Today we will run through one way of estimating the intrinsic value of Sage Therapeutics, Inc. (NASDAQ:SAGE) by projecting its future cash flows and then discounting them to today's value. One way to achieve this is by employing the Discounted Cash Flow (DCF) model. Don't get put off by the jargon, the math behind it is actually quite straightforward.

We would caution that there are many ways of valuing a company and, like the DCF, each technique has advantages and disadvantages in certain scenarios. If you want to learn more about discounted cash flow, the rationale behind this calculation can be read in detail in the Simply Wall St analysis model.

View our latest analysis for Sage Therapeutics

Crunching The Numbers

We're using the 2-stage growth model, which simply means we take in account two stages of company's growth. In the initial period the company may have a higher growth rate and the second stage is usually assumed to have a stable growth rate. To begin with, we have to get estimates of the next ten years of cash flows. Where possible we use analyst estimates, but when these aren't available we extrapolate the previous free cash flow (FCF) from the last estimate or reported value. We assume companies with shrinking free cash flow will slow their rate of shrinkage, and that companies with growing free cash flow will see their growth rate slow, over this period. We do this to reflect that growth tends to slow more in the early years than it does in later years.

Generally we assume that a dollar today is more valuable than a dollar in the future, and so the sum of these future cash flows is then discounted to today's value:

10-year free cash flow (FCF) estimate

2024 2025 2026 2027 2028 2029 2030 2031 2032 2033
Levered FCF ($, Millions) -US$233.1m -US$206.0m -US$35.9m US$79.7m US$89.0m US$95.9m US$101.8m US$106.9m US$111.3m US$115.3m
Growth Rate Estimate Source Analyst x3 Analyst x3 Analyst x2 Analyst x1 Analyst x1 Est @ 7.77% Est @ 6.13% Est @ 4.98% Est @ 4.17% Est @ 3.61%
Present Value ($, Millions) Discounted @ 6.1% -US$220 -US$183 -US$30.1 US$63.0 US$66.3 US$67.4 US$67.4 US$66.8 US$65.6 US$64.1

("Est" = FCF growth rate estimated by Simply Wall St)
Present Value of 10-year Cash Flow (PVCF) = US$28m

We now need to calculate the Terminal Value, which accounts for all the future cash flows after this ten year period. The Gordon Growth formula is used to calculate Terminal Value at a future annual growth rate equal to the 5-year average of the 10-year government bond yield of 2.3%. We discount the terminal cash flows to today's value at a cost of equity of 6.1%.
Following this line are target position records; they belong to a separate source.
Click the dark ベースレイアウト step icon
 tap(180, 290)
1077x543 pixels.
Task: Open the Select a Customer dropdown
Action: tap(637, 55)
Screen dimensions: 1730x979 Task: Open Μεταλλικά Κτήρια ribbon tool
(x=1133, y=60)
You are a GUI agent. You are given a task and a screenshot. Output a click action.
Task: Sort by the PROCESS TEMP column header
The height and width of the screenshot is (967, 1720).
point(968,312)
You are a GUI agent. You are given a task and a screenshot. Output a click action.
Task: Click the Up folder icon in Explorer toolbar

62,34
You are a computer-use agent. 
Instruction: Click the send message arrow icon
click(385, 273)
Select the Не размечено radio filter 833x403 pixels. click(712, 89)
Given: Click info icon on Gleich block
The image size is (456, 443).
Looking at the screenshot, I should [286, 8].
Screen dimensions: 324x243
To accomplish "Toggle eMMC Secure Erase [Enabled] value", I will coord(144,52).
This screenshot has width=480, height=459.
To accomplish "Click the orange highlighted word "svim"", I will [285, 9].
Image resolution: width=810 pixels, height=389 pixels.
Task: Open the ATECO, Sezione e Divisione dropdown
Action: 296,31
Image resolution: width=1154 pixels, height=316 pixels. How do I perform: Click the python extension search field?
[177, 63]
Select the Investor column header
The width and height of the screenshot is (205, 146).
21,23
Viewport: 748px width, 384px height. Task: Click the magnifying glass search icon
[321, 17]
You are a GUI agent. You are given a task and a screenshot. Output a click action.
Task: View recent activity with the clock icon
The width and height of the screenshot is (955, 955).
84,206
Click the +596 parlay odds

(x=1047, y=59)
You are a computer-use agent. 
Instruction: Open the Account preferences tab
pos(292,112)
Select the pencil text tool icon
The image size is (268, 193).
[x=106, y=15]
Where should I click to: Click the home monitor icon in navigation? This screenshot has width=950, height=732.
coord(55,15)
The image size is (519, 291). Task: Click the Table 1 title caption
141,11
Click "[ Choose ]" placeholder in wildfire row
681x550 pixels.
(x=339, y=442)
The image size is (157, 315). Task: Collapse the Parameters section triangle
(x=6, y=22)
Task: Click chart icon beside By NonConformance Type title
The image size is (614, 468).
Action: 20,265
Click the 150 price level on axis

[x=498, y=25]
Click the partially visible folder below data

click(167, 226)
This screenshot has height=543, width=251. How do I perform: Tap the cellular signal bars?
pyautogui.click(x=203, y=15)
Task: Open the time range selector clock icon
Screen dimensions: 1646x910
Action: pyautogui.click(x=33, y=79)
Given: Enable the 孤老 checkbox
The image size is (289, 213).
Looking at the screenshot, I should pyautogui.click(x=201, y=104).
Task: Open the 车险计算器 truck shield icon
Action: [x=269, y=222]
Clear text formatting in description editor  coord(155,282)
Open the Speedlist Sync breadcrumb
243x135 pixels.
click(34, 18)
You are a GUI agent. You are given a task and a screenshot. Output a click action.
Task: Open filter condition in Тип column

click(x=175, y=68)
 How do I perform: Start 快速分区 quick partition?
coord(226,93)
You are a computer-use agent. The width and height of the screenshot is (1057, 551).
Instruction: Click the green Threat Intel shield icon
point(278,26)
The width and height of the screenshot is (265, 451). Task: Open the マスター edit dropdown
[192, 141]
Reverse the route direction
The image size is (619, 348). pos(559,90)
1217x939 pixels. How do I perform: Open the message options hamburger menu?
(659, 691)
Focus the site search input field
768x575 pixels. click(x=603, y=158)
Terminal Value (TV)= FCF2033 × (1 + g) ÷ (r – g) = US$115m× (1 + 2.3%) ÷ (6.1%– 2.3%) = US$3.1b

Present Value of Terminal Value (PVTV)= TV / (1 + r)10= US$3.1b÷ ( 1 + 6.1%)10= US$1.7b

The total value, or equity value, is then the sum of the present value of the future cash flows, which in this case is US$1.8b. In the final step we divide the equity value by the number of shares outstanding. Compared to the current share price of US$25.8, the company appears about fair value at a 13% discount to where the stock price trades currently. Remember though, that this is just an approximate valuation, and like any complex formula - garbage in, garbage out.

dcf
NasdaqGM:SAGE Discounted Cash Flow February 15th 2024

Important Assumptions

Now the most important inputs to a discounted cash flow are the discount rate, and of course, the actual cash flows. You don't have to agree with these inputs, I recommend redoing the calculations yourself and playing with them. The DCF also does not consider the possible cyclicality of an industry, or a company's future capital requirements, so it does not give a full picture of a company's potential performance. Given that we are looking at Sage Therapeutics as potential shareholders, the cost of equity is used as the discount rate, rather than the cost of capital (or weighted average cost of capital, WACC) which accounts for debt. In this calculation we've used 6.1%, which is based on a levered beta of 0.819. Beta is a measure of a stock's volatility, compared to the market as a whole. We get our beta from the industry average beta of globally comparable companies, with an imposed limit between 0.8 and 2.0, which is a reasonable range for a stable business.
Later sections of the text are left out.